Dimanche, l'Iran – principal allié de la Syrie – et les partisans de l'opposition, la Turquie et l'Arabie saoudite, ont tous condamné l'afflux de combattants étrangers en Syrie, tout en niant que leurs pays avaient joué un rôle dans celui-ci. L'ambassadeur de Syrie aux Nations unies, Bashar Jaafri, a dit deux jours plus tôt que son gouvernement avait retracé le parcours de plus de 500 combattants d'Al Qaïda entrés en Syrie depuis la Turquie, accusant l'Arabie saoudite d'envoyer des combattants en Syrie depuis le Yémen.

Dimanche également, le ministre de l'information Omran al-Zoubi a explicitement accusé les États-Unis et leurs alliés, en particulier la Turquie et le Qatar, d'alimenter la guerre civile. « Les États-Unis sont impliqués par l'intermédiaire de leurs agences de renseignements pour une grande partie de ce qu'il s'est passé en Syrie, avec le soutien de la Turquie et du Qatar, » a-t-il dit.

Le ministre iranien du travail, des coopératives et de l'aide sociale, Ali Rabeiei, a déclaré que Téhéran continuerait à soutenir la Syrie et que le premier pas pour faire cesser le bain de sang serait « une décision collective sur la lutte contre le terrorisme. »

Le régime syrien semble placer ses espoirs dans un accord négocié sur deux choses : le fait qu'il soit clairement en train de gagner la guerre civile ; et les craintes des États-Unis et de l'Europe que l'opposition soit dominée par des islamistes liés à Al Qaïda.

Au début du mois, Mekad a déclaré à la BBC que diverses agences de renseignements occidentales non-nommées ont visitées Damas pour des discussions sur la manière de combattre les groupes de l'islamisme radical. Il y a eu une scission entre les responsables de la sécurité et les politiciens qui insistaient pour que Assad démissionne. « Je ne vais pas entrer dans les détails, mais beaucoup d'entre-eux ont visités Damas, » a-t-il dit.

De nombreux gouvernements occidentaux comprennent maintenant qu'il n'y avait aucun remplaçant au pouvoir d'Assad, a-t-il dit, et certains approchent la Syrie pour reprendre les relations diplomatiques. Le directeur des correspondants internationaux de la BBC Lyse Doucet a commenté le 16 janvier que « des sources informées disent qu'il y a eu des rencontres entre des responsables des renseignements occidentaux et syriens dont le chef de la sécurité, le général Ali Mamluk. »

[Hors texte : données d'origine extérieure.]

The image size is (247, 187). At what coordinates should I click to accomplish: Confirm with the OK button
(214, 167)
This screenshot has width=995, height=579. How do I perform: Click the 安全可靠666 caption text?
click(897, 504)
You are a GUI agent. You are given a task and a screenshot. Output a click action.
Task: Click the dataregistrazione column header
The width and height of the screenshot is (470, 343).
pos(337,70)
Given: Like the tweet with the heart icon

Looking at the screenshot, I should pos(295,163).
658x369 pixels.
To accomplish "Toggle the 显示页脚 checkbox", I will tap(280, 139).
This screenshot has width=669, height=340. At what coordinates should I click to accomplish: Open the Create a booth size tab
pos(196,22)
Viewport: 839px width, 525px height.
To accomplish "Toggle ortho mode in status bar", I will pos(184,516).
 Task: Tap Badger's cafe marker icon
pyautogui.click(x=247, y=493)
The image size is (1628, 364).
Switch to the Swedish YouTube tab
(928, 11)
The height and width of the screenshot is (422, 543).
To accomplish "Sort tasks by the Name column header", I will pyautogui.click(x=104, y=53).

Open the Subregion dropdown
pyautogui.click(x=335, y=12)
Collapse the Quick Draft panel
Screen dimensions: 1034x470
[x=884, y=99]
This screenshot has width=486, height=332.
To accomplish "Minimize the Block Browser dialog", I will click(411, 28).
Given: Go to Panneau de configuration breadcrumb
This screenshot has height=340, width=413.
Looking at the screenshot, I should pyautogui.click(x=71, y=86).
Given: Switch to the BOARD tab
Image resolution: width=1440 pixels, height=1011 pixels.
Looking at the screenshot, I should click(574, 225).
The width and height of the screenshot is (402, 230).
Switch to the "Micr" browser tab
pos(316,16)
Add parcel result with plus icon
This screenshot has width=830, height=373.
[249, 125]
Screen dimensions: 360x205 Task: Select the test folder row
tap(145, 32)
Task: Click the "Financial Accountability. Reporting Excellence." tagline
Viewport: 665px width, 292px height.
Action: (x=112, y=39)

« Alors que cette guerre dévastatrice continue, il y a une inquiétude de plus en plus forte dans de nombreuses capitales sur la manière d'y mettre fin. Comme l'a indiqué un responsable occidental : « c'est une situation où absolument tout le monde y perd, » a indiqué la BBC.

Dans le Daily Beast, Frank G. Wisner, un ex-ministre adjoint aux affaires étrangères et à la défense et président émérite du Conseil des relations étrangères, a soutenu une évolution vers un accord négocié.

« Regardons en face la réalité d'Assad en Syrie, » a-t-il déclaré. « La conférence sur la Syrie en cours à Genève pour réaliser une transition du pouvoir d'Assad va échouer, et l'équipe Obama le sait. Il n'y a aucune raison maintenant dans le camp Assad ou rebelle pour un compromis diplomatique, et les États-Unis le savent […] La réalité sur le terrain aujourd'hui c'est que les rebelles modérés aidés par les américains continuent à s'effondrer, pendant que les forces d'Assad et celles des extrémistes djihadistes prospèrent »

Le président Barack Obama a été contraint d'abandonner une intervention militaire en Syrie l'an dernier face à l'opposition populaire, la menace d'un conflit direct avec la Russie et le risque d'une guerre engouffrant toute la région. Mais le recours continuel de Kerry aux menaces montre que seul un imbécile écarterait la possibilité que Washington recoure une nouvelle fois à la guerre contre la Syrie, si les négociations échouent à faire avancer sensiblement les plans américains pour cette région.